Grossman’s poetic conclusion, that we are never alone in thinking, provides a great deal of comfort in its reframing of madness: “if the void is overpopulated, if the silence is filled with an incessant murmur, then […] I am made of this multitude of others, living and dead, present and resuscitated, real and imaginary, who continue to think and speak through me: recollections of ideas and texts, memory of language, reception of reminiscences or the persistence and perpetuation of things read within each of us” (26).
Chapter Two then expounds on Derrida’s notion of these archived voices as a phenomenon akin to Nietzsche’s eternal return. In the return, a voice’s effort to belong to its text and accompanying new context is both necessary and impossible. Authorship is a voice that sticks but also erases itself. Like the best theorists of madness, Grossman has a strong negative capability—so strong it finds joy thinking beside Derrida, rather than suffering within the knot of him, rather than trying to resolve him. She hilariously and repeatedly expresses annoyance as those academics looking for something to “do with” Derrida’s thinking (50). Her books makes evident that ways she has learned to live happily with her ghosts.
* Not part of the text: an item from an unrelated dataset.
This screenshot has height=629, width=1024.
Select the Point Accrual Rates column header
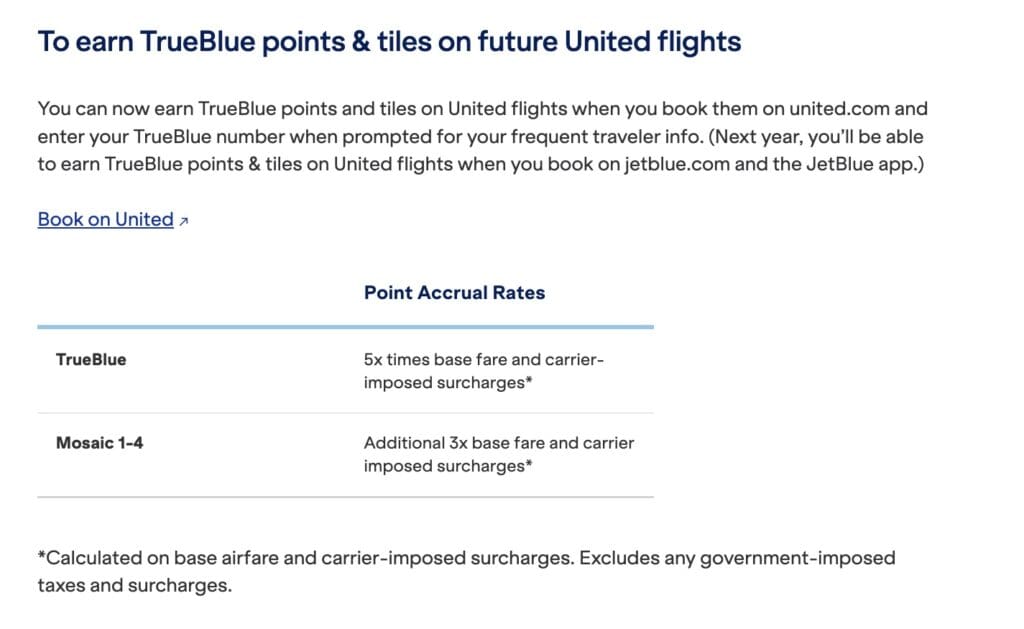point(454,293)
The third chapter moves to Levinas and his understanding that all thought borders on madness. That’s why he felt that philosophy ought to best speak in the language of poetics. A lot of modernist texts get slapped with the label of “unreadability” because in their successful efforts to approach madness they reach a state of poetry that is not accessible to a general audience trained to prefer logical constraints against that very madness. Writing on delirium does require a certain confounding of language, or as Levinas posited in Otherwise than Being (Springer, 1981) an ipseity—a plurality of selves that shift and contaminate each other as a source of selfhood that is usefully destabilized. Grossman mainly applies this to Artaud, an obvious case of language play and the dramatist with whom she is most familiar, before moving on to trickier examples from Beckett in Chapter Four.
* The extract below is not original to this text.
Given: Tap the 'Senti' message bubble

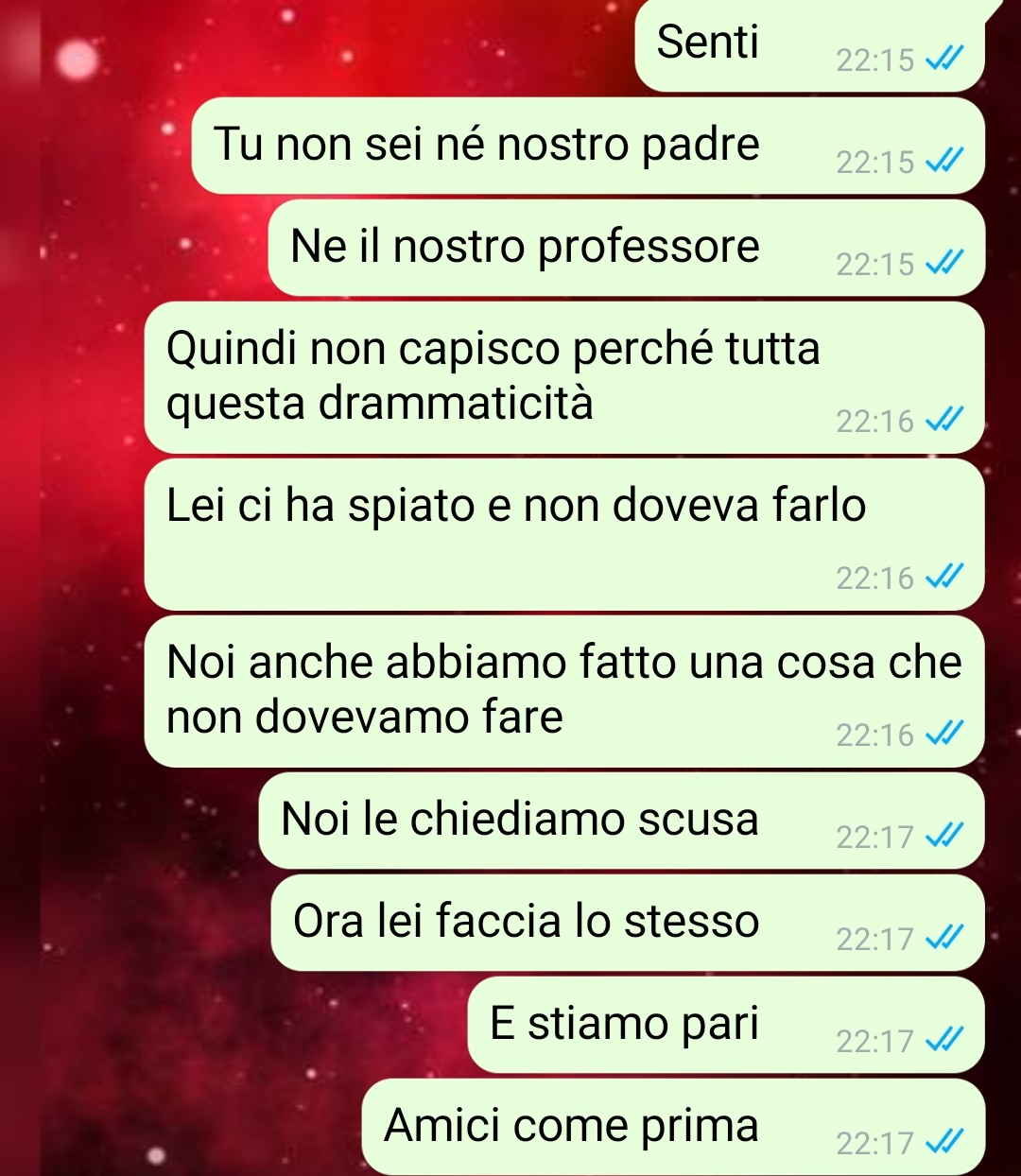Looking at the screenshot, I should coord(810,45).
If philosophy speaks in poetics, theory speaks in interdictions. Here she examines Lacan’s famous declaration that “there is no such thing as metalanguage”. This chapter offers a wonderful treatise of the nature of writerly denial and denigration. There’s a funny story in there about how she forced Derrida to concede a linguistics point to her in his footnotes for Paper Machine (Stanford University Press, 2005). Then she wriggles deeply into the atopia of Beckett. The fifth chapter continues with Beckett as a launchpad for getting at Foucault’s archaeology of discourse, including some beautiful descriptions of the challenge of intratextuality as a kind of Escherian form or a Mobius process.
The last three chapters seek to rehabilitate the reputation of Beckett and Blanchot. They are neither depressing nor nihilist. Reading their work is too often characterized as an ordeal, as a terrible and overly long slog. Grossman’s thoughts on death and the passage of time are quite moving in their joyous embrace of radical uncertainty. All writers wonder about their immortal connection to the art they make. Her understanding of these works of literature is that they are nothing short of a posteriori heroic, precisely in their way of giving voice to death. They provoke in us as well as in their creators a dizzying sense of the dishuman, of “the wonder of temporarily freeing ourselves from so-called human limits” (138).
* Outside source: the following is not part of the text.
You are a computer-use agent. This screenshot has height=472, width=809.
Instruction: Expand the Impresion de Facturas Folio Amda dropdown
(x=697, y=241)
Perhaps most delightfully, Grossman ends The Anguish of Thought by performing this same brave and crazy act against her own text, with keen self-awareness and none too much reverence for herself or her subjects by posing that eternal question of readership: “are we dealing here with the author’s creative intent or with textual productivity, the work of language?” (155). Alas, poor intentionality, I knew him well!
If you’re a writer of literature with a basic working understanding of French theory—like, you can put together three coherent sentences about the main arguments of Derrida and Lacan—then definitely read Evelyne Grossman’s The Anguish of Thought. After reading it, as a writer, I feel better about my work—and with the notion that I need not resolve the definition of any words in the sentence, “I feel better about my work.”